→ **Exercise**
Among the lines of the records, find all that carry the word "will" and copy them.

(Saved entries)
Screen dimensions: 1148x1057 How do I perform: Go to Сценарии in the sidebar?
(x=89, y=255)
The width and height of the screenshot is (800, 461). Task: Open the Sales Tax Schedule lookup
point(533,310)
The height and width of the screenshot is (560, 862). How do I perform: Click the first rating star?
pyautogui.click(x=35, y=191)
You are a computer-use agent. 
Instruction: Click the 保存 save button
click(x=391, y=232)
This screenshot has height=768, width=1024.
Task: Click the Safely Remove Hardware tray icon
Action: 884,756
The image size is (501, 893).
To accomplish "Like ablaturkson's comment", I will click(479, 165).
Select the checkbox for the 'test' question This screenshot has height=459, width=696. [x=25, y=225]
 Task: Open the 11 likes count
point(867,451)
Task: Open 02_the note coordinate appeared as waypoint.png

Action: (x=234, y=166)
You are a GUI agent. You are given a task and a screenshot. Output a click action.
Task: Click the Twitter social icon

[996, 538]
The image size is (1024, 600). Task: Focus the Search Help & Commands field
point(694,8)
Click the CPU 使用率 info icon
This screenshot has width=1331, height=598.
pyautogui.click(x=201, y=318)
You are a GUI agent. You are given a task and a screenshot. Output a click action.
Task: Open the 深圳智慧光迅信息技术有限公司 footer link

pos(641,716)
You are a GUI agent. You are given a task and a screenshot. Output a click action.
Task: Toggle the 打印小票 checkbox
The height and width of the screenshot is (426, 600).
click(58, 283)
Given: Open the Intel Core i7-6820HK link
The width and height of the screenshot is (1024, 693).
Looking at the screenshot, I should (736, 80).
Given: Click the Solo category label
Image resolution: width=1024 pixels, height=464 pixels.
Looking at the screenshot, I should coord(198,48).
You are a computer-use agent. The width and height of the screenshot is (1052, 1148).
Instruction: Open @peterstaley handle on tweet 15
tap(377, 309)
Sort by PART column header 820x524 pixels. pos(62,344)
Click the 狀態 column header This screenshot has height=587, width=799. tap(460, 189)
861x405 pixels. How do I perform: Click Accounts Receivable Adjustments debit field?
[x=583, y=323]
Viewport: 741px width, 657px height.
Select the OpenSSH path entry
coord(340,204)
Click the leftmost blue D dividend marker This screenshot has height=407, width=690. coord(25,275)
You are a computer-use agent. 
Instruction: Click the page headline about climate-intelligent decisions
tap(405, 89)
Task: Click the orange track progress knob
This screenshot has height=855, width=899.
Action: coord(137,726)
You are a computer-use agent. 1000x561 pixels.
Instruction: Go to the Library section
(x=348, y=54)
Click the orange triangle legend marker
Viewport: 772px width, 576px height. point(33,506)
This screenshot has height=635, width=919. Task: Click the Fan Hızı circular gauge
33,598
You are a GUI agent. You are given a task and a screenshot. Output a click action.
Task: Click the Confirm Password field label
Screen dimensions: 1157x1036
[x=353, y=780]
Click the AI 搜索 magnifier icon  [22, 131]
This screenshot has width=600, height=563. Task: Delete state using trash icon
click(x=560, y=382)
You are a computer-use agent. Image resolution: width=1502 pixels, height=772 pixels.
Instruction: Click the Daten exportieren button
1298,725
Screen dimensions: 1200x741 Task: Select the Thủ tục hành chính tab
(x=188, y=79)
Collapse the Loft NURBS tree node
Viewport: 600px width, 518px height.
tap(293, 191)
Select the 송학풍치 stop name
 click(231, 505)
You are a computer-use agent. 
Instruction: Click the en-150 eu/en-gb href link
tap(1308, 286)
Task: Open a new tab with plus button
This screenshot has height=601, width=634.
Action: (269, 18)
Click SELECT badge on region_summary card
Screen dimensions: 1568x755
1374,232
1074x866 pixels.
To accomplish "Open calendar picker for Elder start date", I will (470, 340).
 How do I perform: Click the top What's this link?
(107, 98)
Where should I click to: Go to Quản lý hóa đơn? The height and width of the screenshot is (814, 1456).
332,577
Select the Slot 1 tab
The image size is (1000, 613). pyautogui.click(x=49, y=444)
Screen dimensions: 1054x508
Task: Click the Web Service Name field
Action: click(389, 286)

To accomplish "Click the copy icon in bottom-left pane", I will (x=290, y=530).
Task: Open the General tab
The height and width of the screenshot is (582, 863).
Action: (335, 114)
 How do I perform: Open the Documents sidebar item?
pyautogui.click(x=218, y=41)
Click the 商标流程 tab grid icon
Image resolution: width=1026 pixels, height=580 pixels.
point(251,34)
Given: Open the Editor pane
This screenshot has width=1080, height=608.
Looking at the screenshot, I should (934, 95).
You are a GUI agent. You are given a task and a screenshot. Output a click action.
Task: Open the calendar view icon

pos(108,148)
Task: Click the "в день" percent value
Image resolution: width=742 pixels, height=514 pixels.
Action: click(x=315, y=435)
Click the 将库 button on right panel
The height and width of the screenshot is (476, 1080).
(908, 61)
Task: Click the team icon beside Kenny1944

→ **Task response**
To accomplish "Like ablaturkson's comment", I will click(479, 165).
To accomplish "Open calendar picker for Elder start date", I will (470, 340).
To accomplish "Click the copy icon in bottom-left pane", I will (x=290, y=530).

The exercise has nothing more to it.